Il diciottenne Henry Nowak, studente universitario inglese, è stato ucciso a coltellate in una via laterale di Southampton, nella contea dell’Hampshire in Regno Unito. Il colpevole è il ventitreenne Vickrum Digwa, britannico di origini indiane e appartenente alla comunità sikh. Il fatto risale al mese di dicembre 2025 e attorno a esso si è sviluppato il movimento “White Lives Matter”, portato avanti da esponenti della destra populista. Uno stravolgimento, in sintesi, dello slogan “Black Lives Matter”, nato in seguito alla morte di George Floyd negli Stati Uniti.
Le polemiche hanno trovato terreno fertile nelle dinamiche dell’accaduto. La Hampshire and Isle of Wight Police, infatti, si era lasciata convincere da Digwa che fosse lui la vittima. Il ventitreenne aveva simulato un’aggressione di matrice razzista, tanto da spingere gli agenti ad arrestare Nowak ancora agonizzante e senza accorgersi della gravità delle ferite che l’avrebbero condotto alla morte. Un errore fatale, che le destre attribuiscono al “progressismo politically correct”.
Il caso
Lunedì Digwa è stato condannato all’ergastolo. Questo però non ha placato le polemiche. Le immagini diffuse dalla polizia, che si è scusata pubblicamente, non contribuiscono certo a confutare la tesi di chi ora canta lo slogan “White Lives Matter”. Nowak è disteso a terra e ripete: “Non posso respirare”. Gli agenti lo immobilizzano con delle manette di plastica. Il giovane è in evidente stato di sofferenza. Nel frattempo, l’aggressore viene assistito dalla polizia.

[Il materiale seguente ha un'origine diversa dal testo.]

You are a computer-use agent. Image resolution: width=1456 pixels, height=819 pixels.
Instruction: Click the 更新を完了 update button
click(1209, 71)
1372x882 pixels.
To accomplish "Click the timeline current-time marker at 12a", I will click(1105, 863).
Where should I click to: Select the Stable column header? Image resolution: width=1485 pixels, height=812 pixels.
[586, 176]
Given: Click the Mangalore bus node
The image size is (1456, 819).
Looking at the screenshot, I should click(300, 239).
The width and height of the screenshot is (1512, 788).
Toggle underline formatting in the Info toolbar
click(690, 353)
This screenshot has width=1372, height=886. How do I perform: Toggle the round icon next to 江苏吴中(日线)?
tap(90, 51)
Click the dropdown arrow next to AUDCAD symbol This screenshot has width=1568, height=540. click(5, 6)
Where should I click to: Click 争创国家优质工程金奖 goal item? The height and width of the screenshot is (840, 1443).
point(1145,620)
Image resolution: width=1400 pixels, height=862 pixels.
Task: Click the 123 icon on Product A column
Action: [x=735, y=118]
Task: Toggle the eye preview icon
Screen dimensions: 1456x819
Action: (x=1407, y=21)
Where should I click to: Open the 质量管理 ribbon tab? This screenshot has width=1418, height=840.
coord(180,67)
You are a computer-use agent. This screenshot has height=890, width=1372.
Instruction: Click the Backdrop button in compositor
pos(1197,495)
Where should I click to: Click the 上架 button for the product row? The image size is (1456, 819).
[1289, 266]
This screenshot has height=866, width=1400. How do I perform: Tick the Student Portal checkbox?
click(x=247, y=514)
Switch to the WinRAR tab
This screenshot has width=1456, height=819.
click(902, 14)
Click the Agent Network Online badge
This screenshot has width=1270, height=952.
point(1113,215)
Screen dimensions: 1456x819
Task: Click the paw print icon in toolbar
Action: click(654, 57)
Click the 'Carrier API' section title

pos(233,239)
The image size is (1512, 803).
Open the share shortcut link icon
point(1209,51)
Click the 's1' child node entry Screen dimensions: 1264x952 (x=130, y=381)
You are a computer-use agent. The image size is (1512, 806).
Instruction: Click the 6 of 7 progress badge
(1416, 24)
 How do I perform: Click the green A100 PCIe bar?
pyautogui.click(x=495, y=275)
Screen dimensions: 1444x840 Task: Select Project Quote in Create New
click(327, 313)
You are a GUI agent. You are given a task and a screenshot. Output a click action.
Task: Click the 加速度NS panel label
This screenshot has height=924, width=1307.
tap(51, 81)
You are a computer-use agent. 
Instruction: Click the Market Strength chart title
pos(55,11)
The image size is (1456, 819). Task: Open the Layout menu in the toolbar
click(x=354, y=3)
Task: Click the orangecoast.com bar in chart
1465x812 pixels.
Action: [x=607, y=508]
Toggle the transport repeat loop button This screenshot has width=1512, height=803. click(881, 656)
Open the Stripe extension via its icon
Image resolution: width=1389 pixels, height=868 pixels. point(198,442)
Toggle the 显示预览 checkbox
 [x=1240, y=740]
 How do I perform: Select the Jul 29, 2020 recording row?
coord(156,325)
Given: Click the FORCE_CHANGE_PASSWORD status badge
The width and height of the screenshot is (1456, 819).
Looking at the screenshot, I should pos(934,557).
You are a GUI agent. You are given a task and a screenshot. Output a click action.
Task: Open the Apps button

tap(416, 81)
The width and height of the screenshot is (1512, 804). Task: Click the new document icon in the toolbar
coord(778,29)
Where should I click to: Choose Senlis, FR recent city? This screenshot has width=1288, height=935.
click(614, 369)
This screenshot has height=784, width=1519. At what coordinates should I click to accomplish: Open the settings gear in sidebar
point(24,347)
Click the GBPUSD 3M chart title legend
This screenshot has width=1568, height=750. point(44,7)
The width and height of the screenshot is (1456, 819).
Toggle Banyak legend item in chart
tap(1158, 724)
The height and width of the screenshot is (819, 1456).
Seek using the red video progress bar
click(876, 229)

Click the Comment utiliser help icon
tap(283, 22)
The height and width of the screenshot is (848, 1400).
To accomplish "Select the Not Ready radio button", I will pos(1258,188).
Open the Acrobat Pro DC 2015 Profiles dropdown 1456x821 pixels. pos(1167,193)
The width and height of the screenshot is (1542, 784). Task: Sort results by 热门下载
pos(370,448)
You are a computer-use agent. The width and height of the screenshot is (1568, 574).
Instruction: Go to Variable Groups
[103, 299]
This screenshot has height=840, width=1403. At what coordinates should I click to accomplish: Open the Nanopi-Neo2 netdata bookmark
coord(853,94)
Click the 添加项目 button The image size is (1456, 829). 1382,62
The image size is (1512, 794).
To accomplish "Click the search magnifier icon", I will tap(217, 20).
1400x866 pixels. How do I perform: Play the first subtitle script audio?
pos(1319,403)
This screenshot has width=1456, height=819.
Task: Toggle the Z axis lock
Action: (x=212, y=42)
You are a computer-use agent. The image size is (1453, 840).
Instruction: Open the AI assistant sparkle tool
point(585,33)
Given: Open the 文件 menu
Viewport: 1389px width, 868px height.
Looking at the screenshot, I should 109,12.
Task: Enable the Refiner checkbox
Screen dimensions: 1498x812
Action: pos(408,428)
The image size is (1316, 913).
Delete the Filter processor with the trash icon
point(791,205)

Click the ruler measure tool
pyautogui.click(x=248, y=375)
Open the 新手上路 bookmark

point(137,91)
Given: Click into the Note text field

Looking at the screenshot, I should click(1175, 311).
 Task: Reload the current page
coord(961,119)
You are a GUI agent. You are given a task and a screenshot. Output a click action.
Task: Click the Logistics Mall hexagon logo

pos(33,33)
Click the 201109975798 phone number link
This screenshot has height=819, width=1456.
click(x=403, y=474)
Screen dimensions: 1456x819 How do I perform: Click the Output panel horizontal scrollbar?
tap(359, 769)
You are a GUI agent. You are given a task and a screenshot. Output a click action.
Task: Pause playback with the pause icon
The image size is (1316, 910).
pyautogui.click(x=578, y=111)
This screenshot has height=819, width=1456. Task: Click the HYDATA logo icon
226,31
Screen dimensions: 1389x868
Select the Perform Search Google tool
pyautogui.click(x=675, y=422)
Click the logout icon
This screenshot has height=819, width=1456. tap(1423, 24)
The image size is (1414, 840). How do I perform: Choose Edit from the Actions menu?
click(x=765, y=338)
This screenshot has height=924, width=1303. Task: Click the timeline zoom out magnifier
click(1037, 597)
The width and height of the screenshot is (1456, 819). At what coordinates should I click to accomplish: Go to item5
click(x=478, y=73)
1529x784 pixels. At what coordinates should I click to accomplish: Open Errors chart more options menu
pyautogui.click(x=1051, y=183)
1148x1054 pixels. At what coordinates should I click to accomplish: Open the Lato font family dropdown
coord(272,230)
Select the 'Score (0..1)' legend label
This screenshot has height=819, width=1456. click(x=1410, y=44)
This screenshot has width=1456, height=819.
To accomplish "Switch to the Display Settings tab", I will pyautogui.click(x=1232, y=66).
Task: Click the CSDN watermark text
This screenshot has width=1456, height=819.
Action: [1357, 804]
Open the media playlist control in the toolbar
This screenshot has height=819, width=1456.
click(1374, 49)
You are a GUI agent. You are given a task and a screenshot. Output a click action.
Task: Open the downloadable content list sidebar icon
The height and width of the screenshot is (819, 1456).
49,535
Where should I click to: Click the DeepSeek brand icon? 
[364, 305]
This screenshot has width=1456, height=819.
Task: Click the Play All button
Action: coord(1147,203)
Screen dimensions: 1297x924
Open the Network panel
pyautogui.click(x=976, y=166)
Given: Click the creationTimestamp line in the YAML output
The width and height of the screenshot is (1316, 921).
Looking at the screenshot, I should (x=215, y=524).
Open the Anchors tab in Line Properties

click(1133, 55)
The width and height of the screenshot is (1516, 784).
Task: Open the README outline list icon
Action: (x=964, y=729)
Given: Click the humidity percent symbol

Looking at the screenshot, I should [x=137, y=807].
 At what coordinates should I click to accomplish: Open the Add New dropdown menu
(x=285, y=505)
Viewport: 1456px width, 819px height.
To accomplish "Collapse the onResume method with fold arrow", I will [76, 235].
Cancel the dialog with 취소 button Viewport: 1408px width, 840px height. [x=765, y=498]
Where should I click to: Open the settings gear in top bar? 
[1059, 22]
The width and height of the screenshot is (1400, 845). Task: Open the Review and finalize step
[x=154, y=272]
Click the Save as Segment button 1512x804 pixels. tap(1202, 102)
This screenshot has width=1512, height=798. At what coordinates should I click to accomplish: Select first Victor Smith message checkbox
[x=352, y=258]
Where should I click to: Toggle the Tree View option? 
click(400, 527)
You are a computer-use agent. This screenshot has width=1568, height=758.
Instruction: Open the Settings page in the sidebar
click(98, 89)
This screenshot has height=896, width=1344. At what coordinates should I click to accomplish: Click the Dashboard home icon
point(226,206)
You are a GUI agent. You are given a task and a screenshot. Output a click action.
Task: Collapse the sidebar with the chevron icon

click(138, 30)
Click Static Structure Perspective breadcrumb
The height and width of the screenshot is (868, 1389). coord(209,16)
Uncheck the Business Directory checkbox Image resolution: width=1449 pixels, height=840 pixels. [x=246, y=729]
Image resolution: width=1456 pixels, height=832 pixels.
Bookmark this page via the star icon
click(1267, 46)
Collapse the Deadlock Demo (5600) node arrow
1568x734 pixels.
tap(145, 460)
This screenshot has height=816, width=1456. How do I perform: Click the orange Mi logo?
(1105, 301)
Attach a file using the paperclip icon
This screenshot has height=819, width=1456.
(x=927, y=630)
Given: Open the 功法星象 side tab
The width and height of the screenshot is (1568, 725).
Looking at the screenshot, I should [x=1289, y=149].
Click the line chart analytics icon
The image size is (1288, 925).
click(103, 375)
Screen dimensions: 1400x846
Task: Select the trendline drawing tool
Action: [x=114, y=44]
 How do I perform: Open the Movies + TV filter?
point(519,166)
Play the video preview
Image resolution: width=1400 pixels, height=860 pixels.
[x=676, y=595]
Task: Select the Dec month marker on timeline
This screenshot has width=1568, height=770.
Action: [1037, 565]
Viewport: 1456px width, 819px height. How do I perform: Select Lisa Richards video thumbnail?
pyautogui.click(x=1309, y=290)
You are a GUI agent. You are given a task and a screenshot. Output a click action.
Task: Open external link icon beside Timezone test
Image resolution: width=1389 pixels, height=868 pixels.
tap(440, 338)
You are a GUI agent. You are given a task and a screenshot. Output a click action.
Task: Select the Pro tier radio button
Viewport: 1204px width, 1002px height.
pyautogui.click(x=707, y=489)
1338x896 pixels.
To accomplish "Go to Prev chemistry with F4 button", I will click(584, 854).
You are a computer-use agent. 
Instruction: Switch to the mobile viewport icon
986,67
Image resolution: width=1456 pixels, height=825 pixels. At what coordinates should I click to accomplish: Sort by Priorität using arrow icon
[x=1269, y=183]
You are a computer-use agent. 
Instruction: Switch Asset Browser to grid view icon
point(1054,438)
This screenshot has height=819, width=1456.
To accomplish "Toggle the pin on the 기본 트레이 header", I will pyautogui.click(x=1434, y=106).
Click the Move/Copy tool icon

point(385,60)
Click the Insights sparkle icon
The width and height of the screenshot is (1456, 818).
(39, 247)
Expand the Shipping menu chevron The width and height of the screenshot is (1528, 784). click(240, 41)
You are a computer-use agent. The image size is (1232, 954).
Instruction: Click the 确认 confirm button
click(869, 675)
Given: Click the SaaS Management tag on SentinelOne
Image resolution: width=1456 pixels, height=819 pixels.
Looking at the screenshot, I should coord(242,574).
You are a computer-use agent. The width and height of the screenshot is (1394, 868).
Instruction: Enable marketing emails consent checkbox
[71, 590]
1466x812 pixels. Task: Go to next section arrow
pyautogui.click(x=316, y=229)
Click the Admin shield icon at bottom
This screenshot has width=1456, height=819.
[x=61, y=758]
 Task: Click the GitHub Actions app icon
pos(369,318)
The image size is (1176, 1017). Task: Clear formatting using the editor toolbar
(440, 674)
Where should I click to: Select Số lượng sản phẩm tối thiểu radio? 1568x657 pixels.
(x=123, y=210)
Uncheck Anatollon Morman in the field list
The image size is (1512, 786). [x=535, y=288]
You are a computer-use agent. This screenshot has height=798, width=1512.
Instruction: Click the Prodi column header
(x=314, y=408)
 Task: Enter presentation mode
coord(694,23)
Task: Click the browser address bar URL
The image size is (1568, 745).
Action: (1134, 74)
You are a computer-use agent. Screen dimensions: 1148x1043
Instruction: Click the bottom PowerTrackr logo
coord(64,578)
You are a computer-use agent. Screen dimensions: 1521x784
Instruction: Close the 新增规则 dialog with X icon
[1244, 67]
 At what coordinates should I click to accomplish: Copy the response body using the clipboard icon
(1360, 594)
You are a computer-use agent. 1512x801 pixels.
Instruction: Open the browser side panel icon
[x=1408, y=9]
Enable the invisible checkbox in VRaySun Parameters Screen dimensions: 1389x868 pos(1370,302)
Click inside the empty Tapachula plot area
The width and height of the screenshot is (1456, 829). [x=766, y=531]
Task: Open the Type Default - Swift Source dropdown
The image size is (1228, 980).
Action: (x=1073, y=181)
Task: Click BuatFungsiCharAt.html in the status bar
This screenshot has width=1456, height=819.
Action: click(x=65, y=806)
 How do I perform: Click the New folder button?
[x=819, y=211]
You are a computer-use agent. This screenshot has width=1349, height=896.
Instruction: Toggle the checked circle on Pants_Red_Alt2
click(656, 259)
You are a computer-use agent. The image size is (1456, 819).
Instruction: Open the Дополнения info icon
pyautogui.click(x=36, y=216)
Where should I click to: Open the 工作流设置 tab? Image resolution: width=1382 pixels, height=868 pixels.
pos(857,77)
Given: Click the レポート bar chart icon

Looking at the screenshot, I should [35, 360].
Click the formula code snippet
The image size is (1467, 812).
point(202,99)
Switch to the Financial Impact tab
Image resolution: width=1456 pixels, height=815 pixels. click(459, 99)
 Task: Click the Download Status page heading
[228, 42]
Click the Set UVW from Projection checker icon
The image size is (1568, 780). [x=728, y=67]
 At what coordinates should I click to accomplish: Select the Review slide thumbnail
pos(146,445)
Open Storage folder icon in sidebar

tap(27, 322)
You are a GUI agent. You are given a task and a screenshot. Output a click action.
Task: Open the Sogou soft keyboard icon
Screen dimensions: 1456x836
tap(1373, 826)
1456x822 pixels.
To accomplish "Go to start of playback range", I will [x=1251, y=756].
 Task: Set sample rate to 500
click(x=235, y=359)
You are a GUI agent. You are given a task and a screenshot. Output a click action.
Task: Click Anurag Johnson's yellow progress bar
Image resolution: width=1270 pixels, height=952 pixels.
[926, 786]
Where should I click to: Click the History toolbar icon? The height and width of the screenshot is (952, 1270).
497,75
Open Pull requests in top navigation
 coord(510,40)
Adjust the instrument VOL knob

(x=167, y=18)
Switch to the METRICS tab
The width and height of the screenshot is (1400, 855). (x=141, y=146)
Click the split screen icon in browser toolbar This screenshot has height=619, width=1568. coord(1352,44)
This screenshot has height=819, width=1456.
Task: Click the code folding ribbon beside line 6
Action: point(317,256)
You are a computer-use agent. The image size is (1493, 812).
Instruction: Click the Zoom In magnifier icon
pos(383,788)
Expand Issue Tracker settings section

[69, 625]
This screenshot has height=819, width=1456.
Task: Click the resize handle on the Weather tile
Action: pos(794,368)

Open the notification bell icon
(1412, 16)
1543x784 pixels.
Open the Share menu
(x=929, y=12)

“Sono stato accoltellato”, cerca di spiegare Nowak. Ma l’agente taglia corto: “Non credo proprio, amico”. Ed è alla luce dei filmati che la famiglia dello studente ha chiesto che vengano compiute azioni concrete anche nei confronti delle autorità responsabili dell’errore di valutazione. Nel merito è intervenuto anche il premier Keir Starmer, che però si è limitato a condannare l’accaduto e sottolineare che nel Regno Unito “i crimini all’arma bianca” – con l’utilizzo, ad esempio, di un coltello – stiano aumentando esponenzialmente.
La ministra dell’Interno Shabana Mahmood ha affermato in Parlamento che la famiglia “ha diritto a risposte precise”, soprattutto in seguito alla diffusione del video della polizia, definito “tragico e scioccante”. “Lasciato morire senza dignità”, ribadisce invece il padre del ragazzo, che ha evidenziato il “trattamento degradante e disumano” da parte degli agenti.
Il caso Nowak offre così agli esponenti dell’estrema destra un’opportunità per gettare un’ombra sul movimento “Black Lives Matter”, ormai da tempo nel mirino dei populisti.